- _HOW TO COMPLETE THIS TASK_
Which lines in the records below mention the word "computer"? Copy each one out.

--------------------

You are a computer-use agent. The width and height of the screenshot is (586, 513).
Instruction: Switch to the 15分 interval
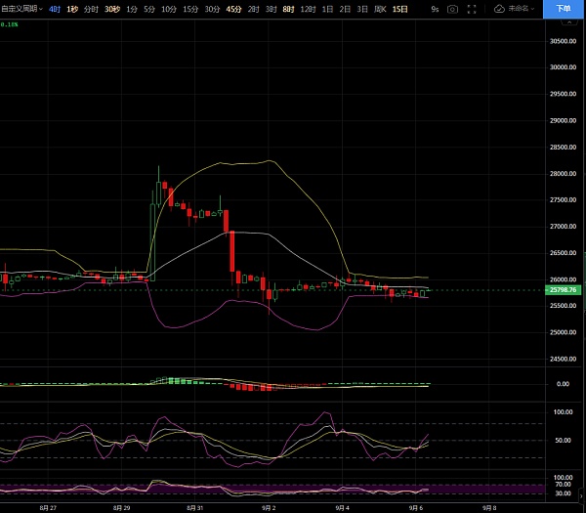tap(189, 9)
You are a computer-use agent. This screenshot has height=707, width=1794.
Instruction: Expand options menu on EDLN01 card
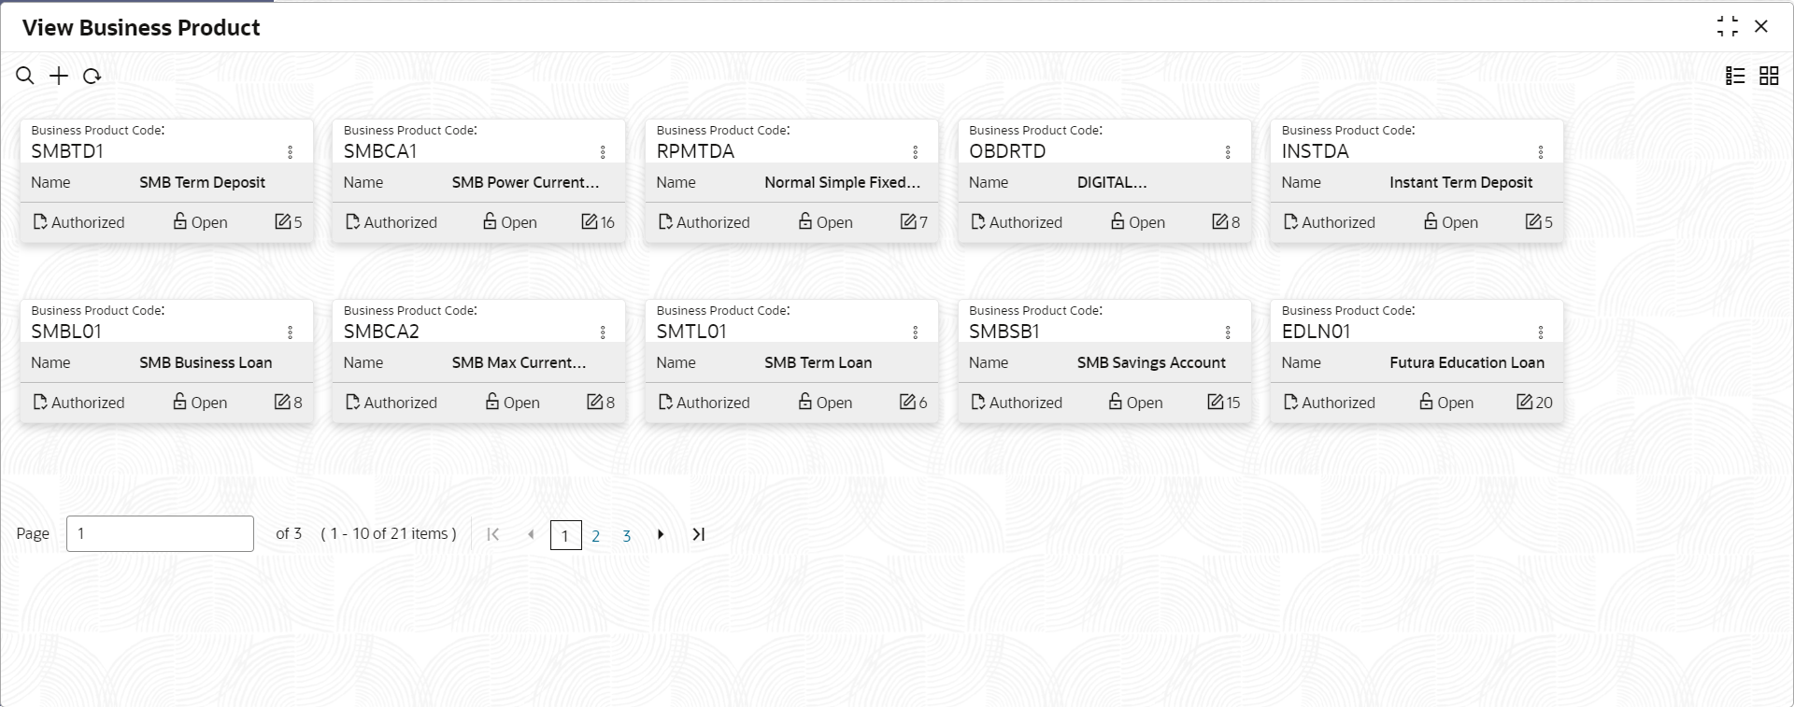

--------------------

- _RESULT_
You are a computer-use agent. The width and height of the screenshot is (586, 513).
You are a computer-use agent. This screenshot has height=707, width=1794.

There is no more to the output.